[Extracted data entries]

----------------------------------------

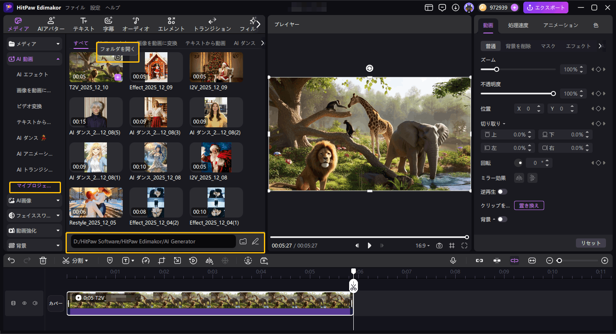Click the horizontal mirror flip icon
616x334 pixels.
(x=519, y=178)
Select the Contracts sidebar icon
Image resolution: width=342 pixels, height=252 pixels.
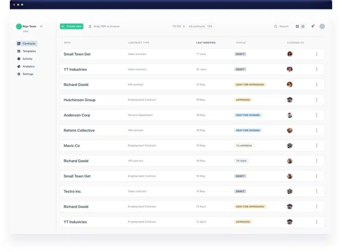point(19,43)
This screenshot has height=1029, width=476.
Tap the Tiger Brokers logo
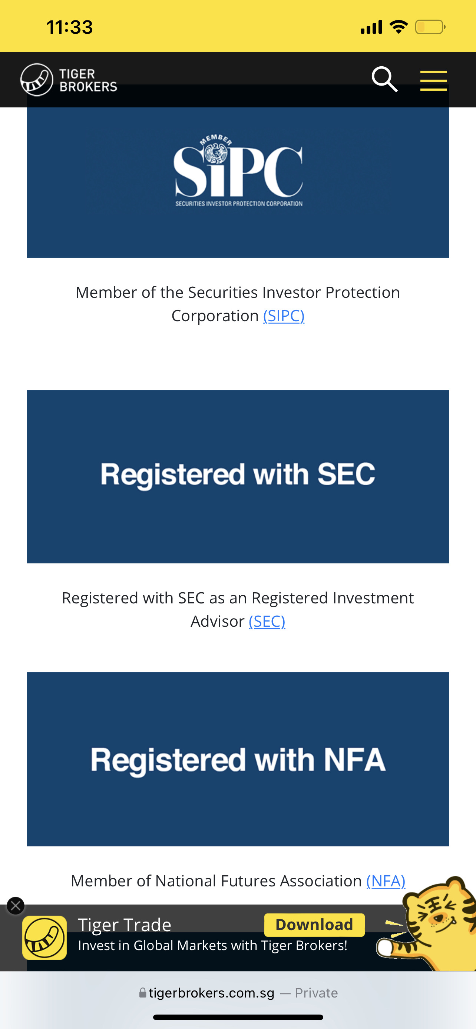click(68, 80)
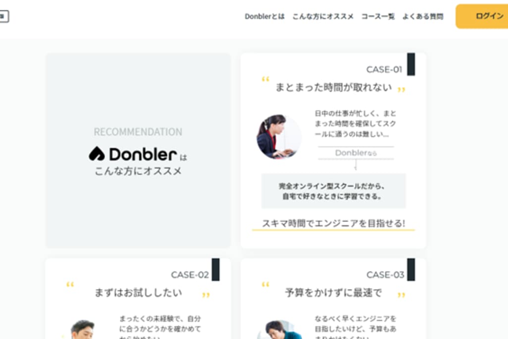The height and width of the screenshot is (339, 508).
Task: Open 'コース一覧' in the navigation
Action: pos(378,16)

----------------------------------------

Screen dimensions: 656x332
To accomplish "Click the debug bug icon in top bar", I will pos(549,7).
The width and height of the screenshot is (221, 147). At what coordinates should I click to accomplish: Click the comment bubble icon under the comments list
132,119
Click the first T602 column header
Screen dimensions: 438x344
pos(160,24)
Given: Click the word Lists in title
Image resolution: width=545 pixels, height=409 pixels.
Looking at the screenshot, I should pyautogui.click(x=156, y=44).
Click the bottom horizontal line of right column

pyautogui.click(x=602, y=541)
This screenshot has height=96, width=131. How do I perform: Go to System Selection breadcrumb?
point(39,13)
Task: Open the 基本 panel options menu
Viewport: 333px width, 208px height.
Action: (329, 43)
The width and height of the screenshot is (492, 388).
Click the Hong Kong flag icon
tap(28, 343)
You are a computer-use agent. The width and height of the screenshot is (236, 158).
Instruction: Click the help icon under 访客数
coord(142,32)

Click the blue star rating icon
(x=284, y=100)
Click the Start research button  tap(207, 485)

----------------------------------------

◆ What this task involves
Using the data above, print exactly the lines from the line that contains "The width and height of the screenshot is (221, 147)." through the line that contains "Given: Click the word Lists in title", with both included.

◆ Your response
The width and height of the screenshot is (221, 147). At what coordinates should I click to accomplish: Click the comment bubble icon under the comments list
132,119
Click the first T602 column header
Screen dimensions: 438x344
pos(160,24)
Given: Click the word Lists in title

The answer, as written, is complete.